→ **YOUR GOAL**: When you reach the line containing "SUBSCRIBE (1190, 60)" in the data below, begin returning lines exactly as written, and stop once the line containing "皇冠现金 (230, 74)" has been returned.

(Dataset entries)
⁂

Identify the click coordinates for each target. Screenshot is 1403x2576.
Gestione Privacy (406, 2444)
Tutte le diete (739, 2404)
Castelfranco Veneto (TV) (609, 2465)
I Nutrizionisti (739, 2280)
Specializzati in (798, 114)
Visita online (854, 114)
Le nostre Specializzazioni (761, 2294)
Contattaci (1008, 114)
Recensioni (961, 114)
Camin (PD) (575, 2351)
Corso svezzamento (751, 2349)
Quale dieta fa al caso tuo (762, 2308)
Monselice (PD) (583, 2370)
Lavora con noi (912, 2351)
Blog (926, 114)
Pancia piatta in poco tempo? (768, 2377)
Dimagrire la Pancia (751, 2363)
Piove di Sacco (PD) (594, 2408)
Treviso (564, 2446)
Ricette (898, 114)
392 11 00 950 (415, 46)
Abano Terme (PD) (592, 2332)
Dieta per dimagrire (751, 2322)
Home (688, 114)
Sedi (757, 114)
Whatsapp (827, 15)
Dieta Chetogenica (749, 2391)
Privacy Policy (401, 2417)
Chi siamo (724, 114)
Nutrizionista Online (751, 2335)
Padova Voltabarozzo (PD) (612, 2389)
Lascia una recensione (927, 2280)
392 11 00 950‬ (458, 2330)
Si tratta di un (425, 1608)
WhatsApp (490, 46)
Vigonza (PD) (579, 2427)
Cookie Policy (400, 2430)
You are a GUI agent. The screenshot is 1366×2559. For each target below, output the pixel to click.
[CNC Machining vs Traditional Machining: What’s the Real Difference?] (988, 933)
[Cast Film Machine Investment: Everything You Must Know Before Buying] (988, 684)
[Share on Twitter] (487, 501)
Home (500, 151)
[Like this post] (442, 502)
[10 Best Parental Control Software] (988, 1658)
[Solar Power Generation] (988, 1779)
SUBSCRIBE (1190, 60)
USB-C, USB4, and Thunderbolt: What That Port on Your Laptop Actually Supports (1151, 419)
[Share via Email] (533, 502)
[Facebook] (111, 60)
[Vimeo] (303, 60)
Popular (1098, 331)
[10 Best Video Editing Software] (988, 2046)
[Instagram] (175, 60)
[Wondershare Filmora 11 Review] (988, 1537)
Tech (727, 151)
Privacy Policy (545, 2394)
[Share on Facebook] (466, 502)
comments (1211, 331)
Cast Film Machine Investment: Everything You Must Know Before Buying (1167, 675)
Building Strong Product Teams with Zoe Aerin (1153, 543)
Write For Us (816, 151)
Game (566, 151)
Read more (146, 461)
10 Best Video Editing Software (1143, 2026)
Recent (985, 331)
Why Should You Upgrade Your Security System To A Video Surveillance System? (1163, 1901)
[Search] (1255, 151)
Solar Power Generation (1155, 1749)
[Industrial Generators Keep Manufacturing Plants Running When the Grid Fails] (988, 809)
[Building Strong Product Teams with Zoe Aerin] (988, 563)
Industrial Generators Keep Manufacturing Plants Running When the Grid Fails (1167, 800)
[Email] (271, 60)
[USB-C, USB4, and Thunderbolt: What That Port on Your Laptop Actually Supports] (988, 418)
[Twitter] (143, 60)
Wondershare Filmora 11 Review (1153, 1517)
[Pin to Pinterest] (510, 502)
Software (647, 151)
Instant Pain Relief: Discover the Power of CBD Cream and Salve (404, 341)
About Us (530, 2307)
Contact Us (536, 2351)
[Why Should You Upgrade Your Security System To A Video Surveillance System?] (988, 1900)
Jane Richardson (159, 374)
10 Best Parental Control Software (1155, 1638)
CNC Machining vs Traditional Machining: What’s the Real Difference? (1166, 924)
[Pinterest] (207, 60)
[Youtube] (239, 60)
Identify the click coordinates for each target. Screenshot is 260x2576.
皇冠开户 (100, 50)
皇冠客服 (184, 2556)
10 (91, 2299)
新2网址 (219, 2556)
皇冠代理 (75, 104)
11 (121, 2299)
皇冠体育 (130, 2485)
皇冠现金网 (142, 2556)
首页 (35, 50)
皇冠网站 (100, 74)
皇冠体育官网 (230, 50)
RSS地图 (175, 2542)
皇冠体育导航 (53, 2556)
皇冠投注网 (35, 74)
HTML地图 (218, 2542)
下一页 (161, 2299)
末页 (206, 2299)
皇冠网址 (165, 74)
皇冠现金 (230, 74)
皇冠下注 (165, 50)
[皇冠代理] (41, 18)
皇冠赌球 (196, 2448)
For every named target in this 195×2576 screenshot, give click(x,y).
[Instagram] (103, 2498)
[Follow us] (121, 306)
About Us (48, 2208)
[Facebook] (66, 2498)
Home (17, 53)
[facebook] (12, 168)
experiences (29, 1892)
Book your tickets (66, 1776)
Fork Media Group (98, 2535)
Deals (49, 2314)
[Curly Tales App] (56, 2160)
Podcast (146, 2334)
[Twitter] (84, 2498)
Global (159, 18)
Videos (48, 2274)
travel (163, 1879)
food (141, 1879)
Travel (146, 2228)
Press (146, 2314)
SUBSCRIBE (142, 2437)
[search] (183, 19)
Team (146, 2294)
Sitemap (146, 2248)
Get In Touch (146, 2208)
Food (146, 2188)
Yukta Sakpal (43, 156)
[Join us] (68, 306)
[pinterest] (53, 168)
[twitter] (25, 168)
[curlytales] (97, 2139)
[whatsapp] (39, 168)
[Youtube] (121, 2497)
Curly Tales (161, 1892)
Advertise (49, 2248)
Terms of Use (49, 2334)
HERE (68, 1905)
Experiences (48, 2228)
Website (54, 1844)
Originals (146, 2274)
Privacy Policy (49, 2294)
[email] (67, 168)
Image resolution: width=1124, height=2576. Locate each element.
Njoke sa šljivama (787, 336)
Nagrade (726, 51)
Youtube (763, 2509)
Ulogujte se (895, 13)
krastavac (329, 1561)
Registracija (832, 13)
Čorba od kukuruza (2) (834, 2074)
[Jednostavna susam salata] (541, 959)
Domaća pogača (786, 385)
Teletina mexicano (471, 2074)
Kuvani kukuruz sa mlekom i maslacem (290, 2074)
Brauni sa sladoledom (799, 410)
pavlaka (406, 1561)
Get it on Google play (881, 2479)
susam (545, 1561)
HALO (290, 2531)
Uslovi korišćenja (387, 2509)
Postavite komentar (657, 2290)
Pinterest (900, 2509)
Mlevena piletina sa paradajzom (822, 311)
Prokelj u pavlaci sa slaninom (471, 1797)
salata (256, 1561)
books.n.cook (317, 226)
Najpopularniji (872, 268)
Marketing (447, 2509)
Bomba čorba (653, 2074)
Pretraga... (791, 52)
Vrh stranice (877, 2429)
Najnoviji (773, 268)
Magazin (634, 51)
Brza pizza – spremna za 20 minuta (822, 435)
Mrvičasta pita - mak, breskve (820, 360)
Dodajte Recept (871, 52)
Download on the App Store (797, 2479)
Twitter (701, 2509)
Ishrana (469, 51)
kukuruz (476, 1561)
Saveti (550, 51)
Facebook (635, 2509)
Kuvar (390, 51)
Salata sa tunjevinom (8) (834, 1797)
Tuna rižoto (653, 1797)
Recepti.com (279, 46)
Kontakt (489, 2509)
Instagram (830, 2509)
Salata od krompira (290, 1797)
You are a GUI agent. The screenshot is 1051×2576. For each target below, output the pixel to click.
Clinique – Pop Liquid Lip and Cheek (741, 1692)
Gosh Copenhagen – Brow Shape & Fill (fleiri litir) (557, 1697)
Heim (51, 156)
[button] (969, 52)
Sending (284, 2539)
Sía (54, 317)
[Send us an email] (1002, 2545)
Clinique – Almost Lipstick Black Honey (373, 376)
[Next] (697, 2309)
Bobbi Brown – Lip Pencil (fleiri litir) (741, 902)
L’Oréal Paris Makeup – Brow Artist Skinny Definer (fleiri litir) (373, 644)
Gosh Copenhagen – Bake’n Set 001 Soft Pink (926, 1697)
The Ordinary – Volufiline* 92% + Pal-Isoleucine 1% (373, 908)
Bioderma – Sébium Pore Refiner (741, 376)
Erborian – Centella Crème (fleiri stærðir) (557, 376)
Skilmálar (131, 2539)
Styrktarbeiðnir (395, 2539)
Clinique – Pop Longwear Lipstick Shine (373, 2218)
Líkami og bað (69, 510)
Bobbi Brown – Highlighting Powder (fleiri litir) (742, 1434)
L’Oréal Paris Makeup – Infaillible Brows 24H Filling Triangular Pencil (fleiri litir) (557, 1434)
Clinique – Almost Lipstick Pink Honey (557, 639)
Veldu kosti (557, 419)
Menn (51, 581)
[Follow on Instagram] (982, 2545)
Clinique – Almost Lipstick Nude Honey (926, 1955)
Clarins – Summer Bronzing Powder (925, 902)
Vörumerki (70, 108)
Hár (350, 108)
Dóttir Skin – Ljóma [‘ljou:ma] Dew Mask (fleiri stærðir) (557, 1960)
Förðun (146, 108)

⁂

→ **EXERCISE SOLUTION**:
SUBSCRIBE (1190, 60)
USB-C, USB4, and Thunderbolt: What That Port on Your Laptop Actually Supports (1151, 419)
[Share via Email] (533, 502)
[Facebook] (111, 60)
[Vimeo] (303, 60)
Popular (1098, 331)
[10 Best Video Editing Software] (988, 2046)
[Instagram] (175, 60)
[Wondershare Filmora 11 Review] (988, 1537)
Tech (727, 151)
Privacy Policy (545, 2394)
[Share on Facebook] (466, 502)
comments (1211, 331)
Cast Film Machine Investment: Everything You Must Know Before Buying (1167, 675)
Building Strong Product Teams with Zoe Aerin (1153, 543)
Write For Us (816, 151)
Game (566, 151)
Read more (146, 461)
10 Best Video Editing Software (1143, 2026)
Recent (985, 331)
Why Should You Upgrade Your Security System To A Video Surveillance System? (1163, 1901)
[Search] (1255, 151)
Solar Power Generation (1155, 1749)
[Industrial Generators Keep Manufacturing Plants Running When the Grid Fails] (988, 809)
[Building Strong Product Teams with Zoe Aerin] (988, 563)
Industrial Generators Keep Manufacturing Plants Running When the Grid Fails (1167, 800)
[Email] (271, 60)
[USB-C, USB4, and Thunderbolt: What That Port on Your Laptop Actually Supports] (988, 418)
[Twitter] (143, 60)
Wondershare Filmora 11 Review (1153, 1517)
[Pin to Pinterest] (510, 502)
Software (647, 151)
Instant Pain Relief: Discover the Power of CBD Cream and Salve (404, 341)
About Us (530, 2307)
Contact Us (536, 2351)
[Why Should You Upgrade Your Security System To A Video Surveillance System?] (988, 1900)
Jane Richardson (159, 374)
10 Best Parental Control Software (1155, 1638)
CNC Machining vs Traditional Machining: What’s the Real Difference? (1166, 924)
[Pinterest] (207, 60)
[Youtube] (239, 60)
Identify the click coordinates for each target. Screenshot is 260x2576.
皇冠开户 (100, 50)
皇冠客服 (184, 2556)
10 (91, 2299)
新2网址 (219, 2556)
皇冠代理 (75, 104)
11 (121, 2299)
皇冠体育 (130, 2485)
皇冠现金网 (142, 2556)
首页 (35, 50)
皇冠网站 (100, 74)
皇冠体育官网 (230, 50)
RSS地图 (175, 2542)
皇冠体育导航 (53, 2556)
皇冠投注网 (35, 74)
HTML地图 (218, 2542)
下一页 (161, 2299)
末页 (206, 2299)
皇冠网址 (165, 74)
皇冠现金 (230, 74)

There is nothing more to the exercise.